Recent discoveries in the Black Desert in eastern Jordan offered a glimpse into the religious practices in ancient times, according to a Jordanian historian.
Speaking during a recent webinar organised by the American Centre of Research in Amman, Ahmad Al Jallad, professor of philology at Ohio State University, said that human habitation in the Black Desert stretches from the Prehistoric Period to the modern times.
During a two-week survey in June of 2019, Jallad and his team discovered a site with hundreds of scripts in Safaitic and Greek, he said.
"One of the most remarkable features of the Black Desert are its inscriptions,” Jallad said, adding that petroglyphs (images of animals and humans) are also found in the area, and these scripts give an insight about the inhabitants of the desert.
Moreover, the most numerous scripts in the Black Desert are written in Safaitic script (an extinct indigenous script of Arabia), he said, adding that they mention personal names, religious customs, buildings and funerary rites.

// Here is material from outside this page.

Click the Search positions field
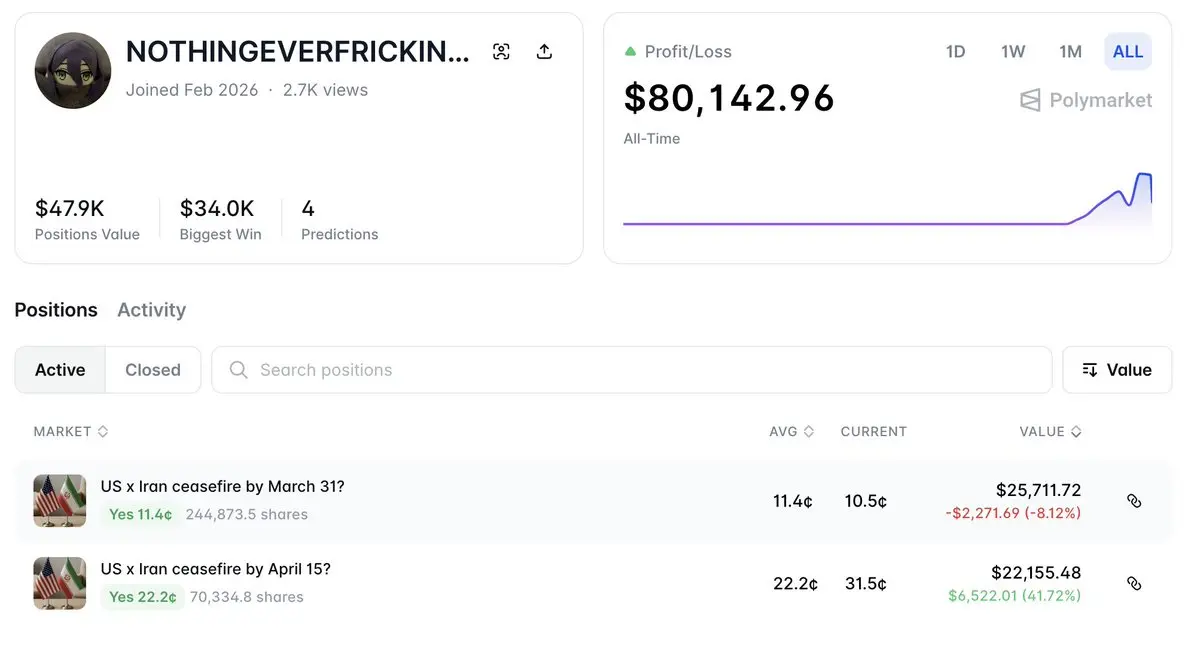tap(640, 370)
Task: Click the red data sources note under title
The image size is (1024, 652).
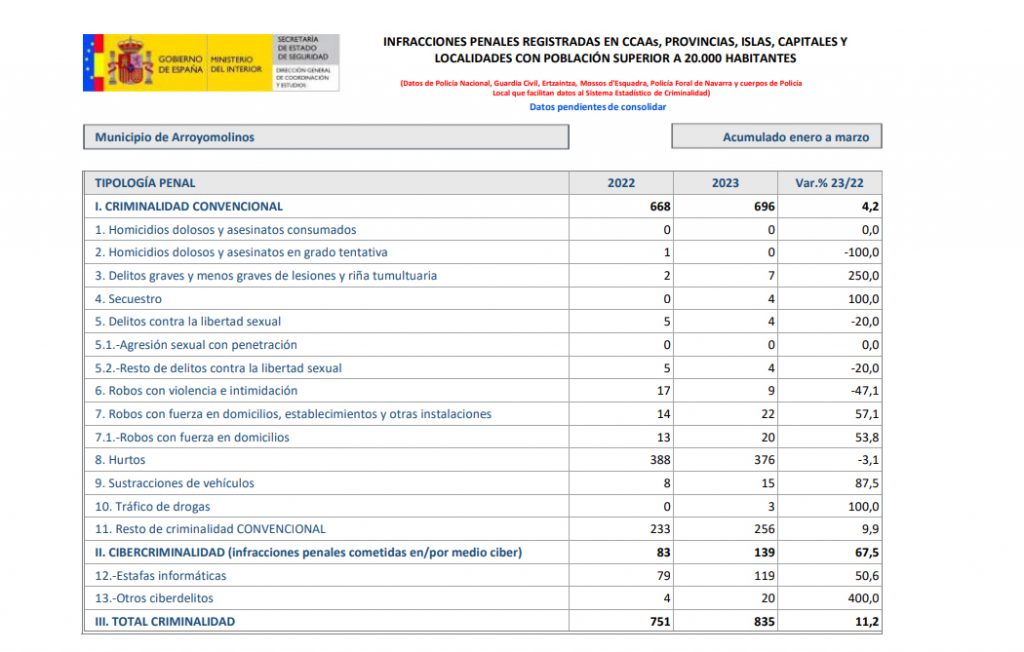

"A conventional belief among scholars is that the practice of inscription began around the 3rd century BC and ended around the 4th century AD,” Jallad said.
The scholar also noted the presence of inscriptions that deal with a northern Arabian custom of "stopping and weeping”.
"Old bards would start their poems by stopping and weeping at the camp sites remembering their loved ones,” he said, noting that many of these inscriptions give scholars information about religious life, deities and animal sacrifice.